It's like how you can't get on a rollercoaster unless you are below a certain height, except for reaction speed or manual dexterity. Or I'm old enough to remember a long time ago the debates about whether public buildings should have to have diasabled access or not.

Again, I don't think that's what you meant but hearing that phrase always gets my back up a bit.

Good suggested further reading:
https://caniplaythat.com/2021/12/17/difficulty-in-video-games-is-accessibility/

https://www.eurogamer.net/why-dont-we-talk-more-about-cognitive-accessibility

Again this is something of a sore spot for me, because I love gaming, and it loving sucks on a whole other level to really be enjoying a game, and then just get to that one point you can't get past - especially when there's no difficulty to lower or accessibility options to switch.

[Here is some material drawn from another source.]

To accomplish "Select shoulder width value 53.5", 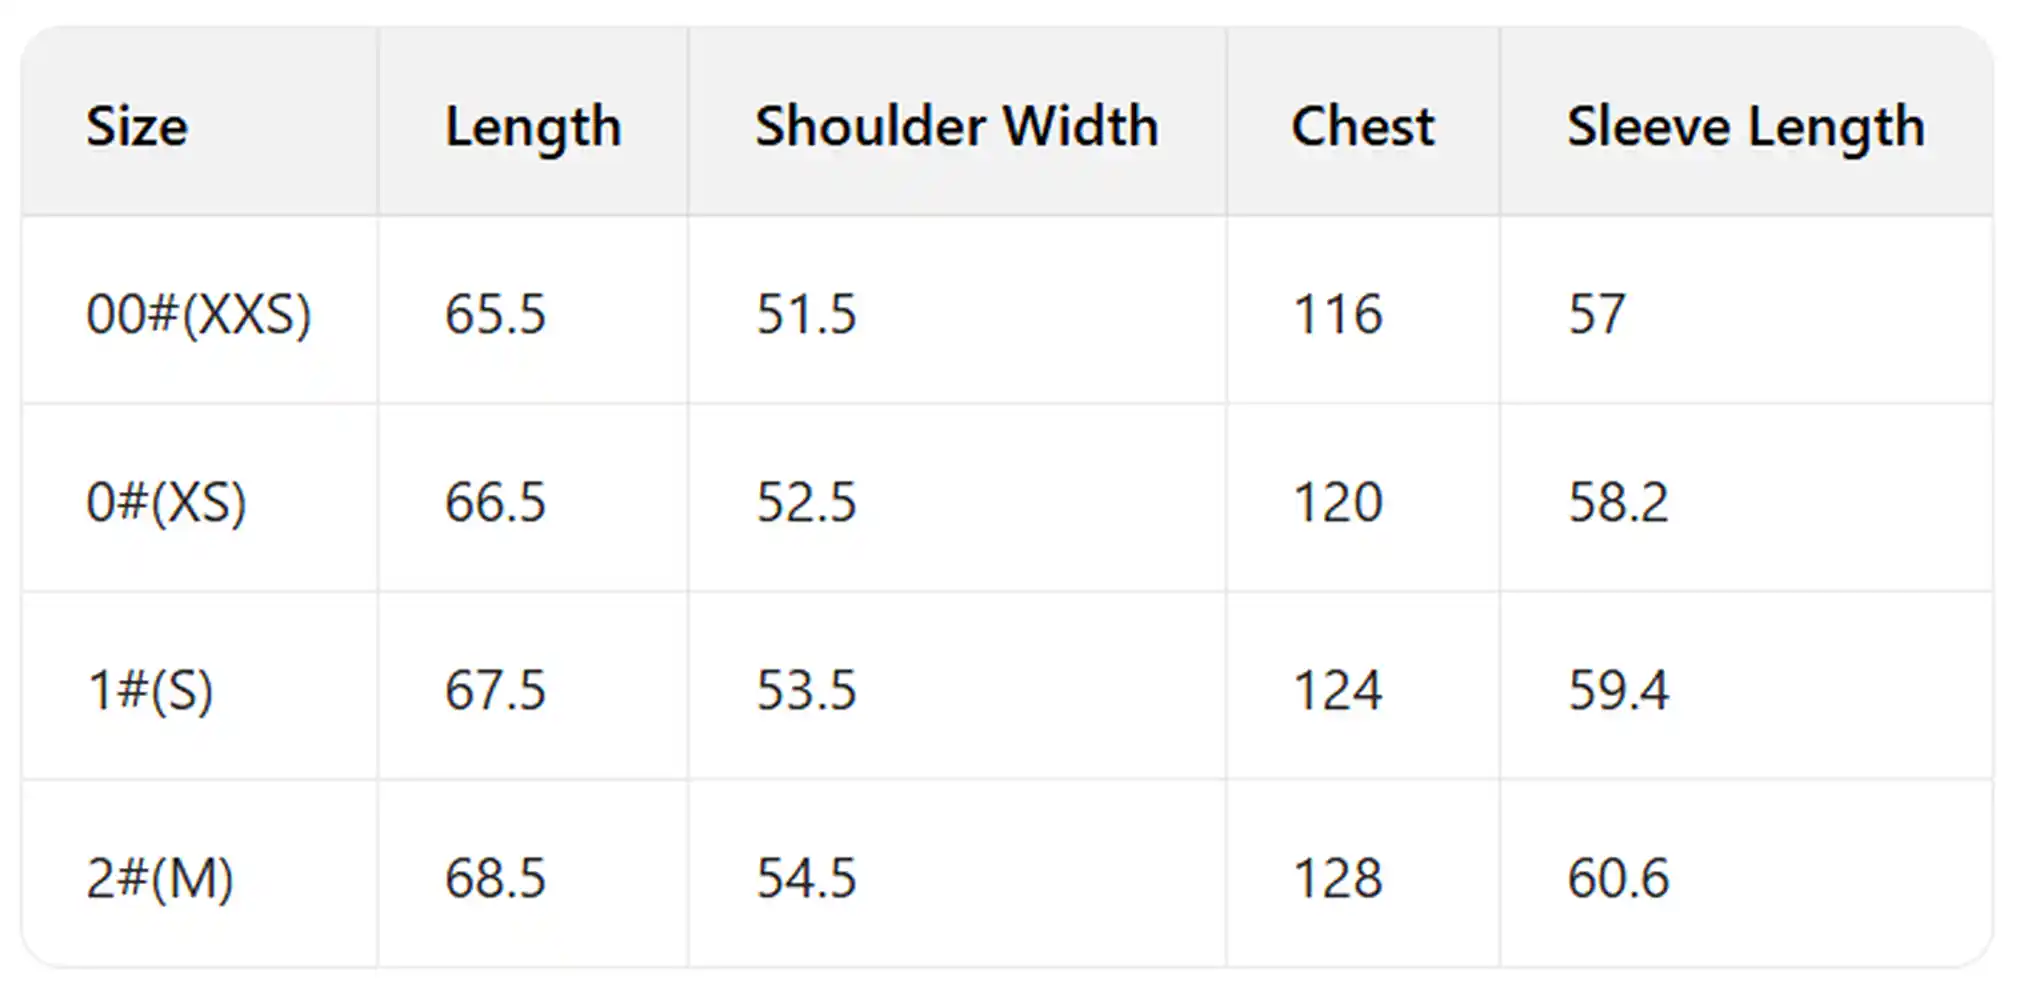I will (806, 690).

There's a huge difference between getting pinned down in MW2's favela and realising you need to switch from hard to medium difficulty, and having a quicktime cutscene you literally cannot get past on any difficulty because your brain doesn't work that way.

I don't give a poo poo about getting the achievements or skins or whatever for hard mode, I just want to be able to finish the drat game somehow.

Video games are in a weird grey area between being a skill hobby and a media hobby, and I don’t think there are any easy answers to the matter.

Like, listening to music is a media hobby and playing music is a skill hobby. It’d be crazy if halfway through an album you had to complete a QTE to listen to the second half, but equally, folks would look at you funny if you bought the sheet music of the album and then complained you could only play half of it because the other songs were too hard and there were no easier versions of the songs included.

Is playing a video game more like playing an album or playing an instrument? You could argue that either way, I think. If it was exactly like playing an album, then watching an LP would be a perfectly acceptable substitute, but it’s clear that this isn’t the case for most people. But if it was exactly like playing an instrument, then nobody would expect they should be able to complete any game they buy, and that’s also not the case.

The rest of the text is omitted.